> [Passage shown]:

15. Adjustments and Other Rights. The Exercise Price, the Mandatory Exercise Price and the number of Shares issuable upon exercise of this Warrant shall be subject to adjustment from time to time as follows; provided that if more than one section or subsection of this Section 15 is applicable to a single event, the section or subsection shall be applied that produces the largest adjustment and no single event shall cause an adjustment under more than one section or subsection of this Section 15 so as to result in duplication.
(a) Stock Splits, Subdivisions, Reclassifications or Combinations. If the Company shall (i) declare, order, and pay or make a dividend or make a distribution on its Common Stock payable in shares of Common Stock (which shall not include any shares of Voting Common Stock issued by the Company upon exercise of this Warrant), (ii) split, subdivide or reclassify the outstanding shares of Common Stock into a greater number of shares or (iii) combine or reclassify the outstanding shares of Common Stock into a smaller number of shares, in each case, then the number of Shares issuable upon exercise of this Warrant at the time of the record date for such dividend or distribution or the effective date of such split, subdivision, combination or reclassification shall be proportionately adjusted so that the Warrantholder immediately after such record date or effective date, as applicable, upon exercise of this Warrant, shall be entitled to purchase the number of shares of Voting Common Stock which such holder would have been entitled to receive in respect of the Shares after such date had this Warrant been exercised in full immediately prior to such record date or effective date, as applicable. In such event, the Exercise Price and Mandatory Exercise Price in effect at the time of the record date for such dividend or distribution or the effective date of such split, subdivision, combination or reclassification shall be adjusted to the number obtained by dividing (x) the product of (1) the number of Shares issuable upon the exercise of this Warrant before such adjustment determined pursuant to the immediately preceding sentence, multiplied by (2) the Exercise Price or Mandatory Exercise Price (as applicable) in effect immediately prior to the record or effective date, as applicable, with respect to the dividend, distribution, split, subdivision, reclassification or combination giving rise to this adjustment by (y) the new number of Shares issuable upon exercise of this Warrant in full determined pursuant to the immediately preceding sentence.

> [Objectives]:
1) In the warrant adjustment clause, rewrite everything from "15. Adjustments and" down to "result in duplication.", changing "largest" to "greatest".
2) Extend the warrant adjustment clause past its final sentence.
Nothing in the records is needed here.

> [Information given]:
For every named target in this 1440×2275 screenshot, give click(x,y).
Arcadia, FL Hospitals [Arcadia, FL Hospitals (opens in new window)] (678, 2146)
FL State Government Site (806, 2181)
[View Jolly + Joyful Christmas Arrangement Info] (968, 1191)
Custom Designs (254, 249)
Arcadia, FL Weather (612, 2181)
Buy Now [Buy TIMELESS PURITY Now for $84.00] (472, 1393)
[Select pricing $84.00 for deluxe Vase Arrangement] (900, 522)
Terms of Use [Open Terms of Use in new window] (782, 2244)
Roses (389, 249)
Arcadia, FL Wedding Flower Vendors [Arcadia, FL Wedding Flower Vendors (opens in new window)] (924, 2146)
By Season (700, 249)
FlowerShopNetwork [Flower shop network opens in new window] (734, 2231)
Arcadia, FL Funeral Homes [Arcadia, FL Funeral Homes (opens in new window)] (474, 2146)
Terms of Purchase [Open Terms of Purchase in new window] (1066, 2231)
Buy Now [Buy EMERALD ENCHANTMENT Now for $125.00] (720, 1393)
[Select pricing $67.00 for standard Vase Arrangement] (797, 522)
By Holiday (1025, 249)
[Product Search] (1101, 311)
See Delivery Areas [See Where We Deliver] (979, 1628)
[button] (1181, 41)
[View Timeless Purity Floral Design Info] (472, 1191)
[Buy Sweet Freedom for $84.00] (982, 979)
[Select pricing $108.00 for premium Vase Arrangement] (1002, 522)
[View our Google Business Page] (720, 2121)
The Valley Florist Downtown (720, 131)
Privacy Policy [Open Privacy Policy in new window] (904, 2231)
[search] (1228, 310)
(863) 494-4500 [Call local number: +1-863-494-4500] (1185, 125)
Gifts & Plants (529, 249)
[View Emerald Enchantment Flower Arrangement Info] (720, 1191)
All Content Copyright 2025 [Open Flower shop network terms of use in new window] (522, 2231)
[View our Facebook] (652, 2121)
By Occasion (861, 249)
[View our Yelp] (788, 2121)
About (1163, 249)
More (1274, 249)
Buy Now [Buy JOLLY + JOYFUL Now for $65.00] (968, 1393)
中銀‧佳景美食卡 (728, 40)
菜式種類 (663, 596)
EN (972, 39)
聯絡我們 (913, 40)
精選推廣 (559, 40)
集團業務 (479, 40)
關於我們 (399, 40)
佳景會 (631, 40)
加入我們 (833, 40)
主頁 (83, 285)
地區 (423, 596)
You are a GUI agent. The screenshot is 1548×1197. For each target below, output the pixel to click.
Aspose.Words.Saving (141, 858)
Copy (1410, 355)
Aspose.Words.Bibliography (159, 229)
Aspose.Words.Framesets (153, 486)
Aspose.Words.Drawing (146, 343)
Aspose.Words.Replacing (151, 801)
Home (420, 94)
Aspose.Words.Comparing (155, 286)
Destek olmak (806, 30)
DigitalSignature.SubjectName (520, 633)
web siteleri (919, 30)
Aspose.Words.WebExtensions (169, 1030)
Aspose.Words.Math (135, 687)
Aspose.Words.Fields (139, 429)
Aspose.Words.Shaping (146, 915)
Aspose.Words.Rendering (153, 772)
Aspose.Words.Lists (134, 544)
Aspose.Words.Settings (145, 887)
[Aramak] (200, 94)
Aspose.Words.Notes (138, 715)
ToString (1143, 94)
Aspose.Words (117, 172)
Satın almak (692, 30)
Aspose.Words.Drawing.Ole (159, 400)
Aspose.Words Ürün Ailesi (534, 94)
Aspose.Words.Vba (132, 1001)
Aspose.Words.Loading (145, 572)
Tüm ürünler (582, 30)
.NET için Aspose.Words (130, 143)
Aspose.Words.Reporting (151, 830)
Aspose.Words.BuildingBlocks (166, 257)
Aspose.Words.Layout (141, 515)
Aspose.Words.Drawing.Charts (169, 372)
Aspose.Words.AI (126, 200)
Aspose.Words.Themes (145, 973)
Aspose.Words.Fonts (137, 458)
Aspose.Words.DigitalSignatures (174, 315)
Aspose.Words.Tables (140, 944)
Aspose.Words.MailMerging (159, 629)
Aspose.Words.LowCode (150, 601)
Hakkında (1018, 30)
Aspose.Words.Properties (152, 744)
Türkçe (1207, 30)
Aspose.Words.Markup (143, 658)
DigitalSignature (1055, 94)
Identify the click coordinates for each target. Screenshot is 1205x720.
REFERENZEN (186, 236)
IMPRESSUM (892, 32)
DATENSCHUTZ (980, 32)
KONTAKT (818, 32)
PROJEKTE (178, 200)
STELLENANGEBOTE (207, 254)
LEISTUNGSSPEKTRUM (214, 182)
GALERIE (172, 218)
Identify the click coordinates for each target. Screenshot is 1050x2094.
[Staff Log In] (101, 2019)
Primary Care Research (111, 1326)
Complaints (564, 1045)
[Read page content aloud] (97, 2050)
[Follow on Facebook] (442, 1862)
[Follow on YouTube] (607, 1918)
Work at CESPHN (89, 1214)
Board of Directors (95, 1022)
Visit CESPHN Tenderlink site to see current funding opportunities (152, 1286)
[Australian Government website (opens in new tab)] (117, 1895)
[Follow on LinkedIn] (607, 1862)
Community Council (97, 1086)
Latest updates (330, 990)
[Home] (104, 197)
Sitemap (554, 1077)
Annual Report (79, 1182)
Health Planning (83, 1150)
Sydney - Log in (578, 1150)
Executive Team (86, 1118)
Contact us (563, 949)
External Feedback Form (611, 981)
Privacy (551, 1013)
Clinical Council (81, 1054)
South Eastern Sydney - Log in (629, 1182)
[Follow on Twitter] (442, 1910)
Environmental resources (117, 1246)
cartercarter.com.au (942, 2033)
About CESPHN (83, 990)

> [Expected answers]:
1)
15. Adjustments and Other Rights. The Exercise Price, the Mandatory Exercise Price and the number of Shares issuable upon exercise of this Warrant shall be subject to adjustment from time to time as follows; provided that if more than one section or subsection of this Section 15 is applicable to a single event, the section or subsection shall be applied that produces the greatest adjustment and no single event shall cause an adjustment under more than one section or subsection of this Section 15 so as to result in duplication.

2)
(b) Common Stock Issued at Less than the Exercise Price.
(i) If the Company issues or sells, or agrees to issue or sell, any Common Stock or other securities that are convertible into or exchangeable or exercisable for (or are otherwise linked to) Common Stock (in each case, other than Excluded Stock) for consideration per share less than the Exercise Price, then the Exercise Price and Mandatory Exercise Price in effect immediately prior to each such issuance or sale will immediately (except as provided below) be reduced to the price determined by multiplying the Exercise Price or Mandatory Exercise Price, as applicable, in effect immediately prior to such issuance or sale by a fraction, (x) the numerator of which shall be (1) the number of shares of Common Stock outstanding immediately prior to such issuance or sale, plus (2) the number of shares of Common Stock which the aggregate consideration received by the Company for the total number of such additional shares of Common Stock so issued or sold would purchase at the Exercise Price absent the adjustments contemplated by this clause (b)(i), and (y) the denominator of which shall be the number of shares of Common Stock outstanding immediately after such issuance or sale. In such event, the number of shares of Common Stock issuable upon the exercise of this Warrant shall be increased to the number obtained by dividing (x) the product of (1) the number of Shares issuable upon the exercise of this Warrant before such adjustment and (2) the Exercise Price or Mandatory Exercise Price, as applicable, in effect immediately prior to the issuance or sale giving rise to this adjustment, by (y) the new Exercise Price or Mandatory Exercise Price, as applicable, determined in accordance with the immediately preceding sentence. For the avoidance of doubt, no increase in the Exercise Price or Mandatory Exercise Price or reduction in the number of Shares issuable upon exercise of this Warrant shall be made pursuant to this subclause (i) of this Section 15(b), other than as would be contemplated by Section 15(b)(ii)(3)(D).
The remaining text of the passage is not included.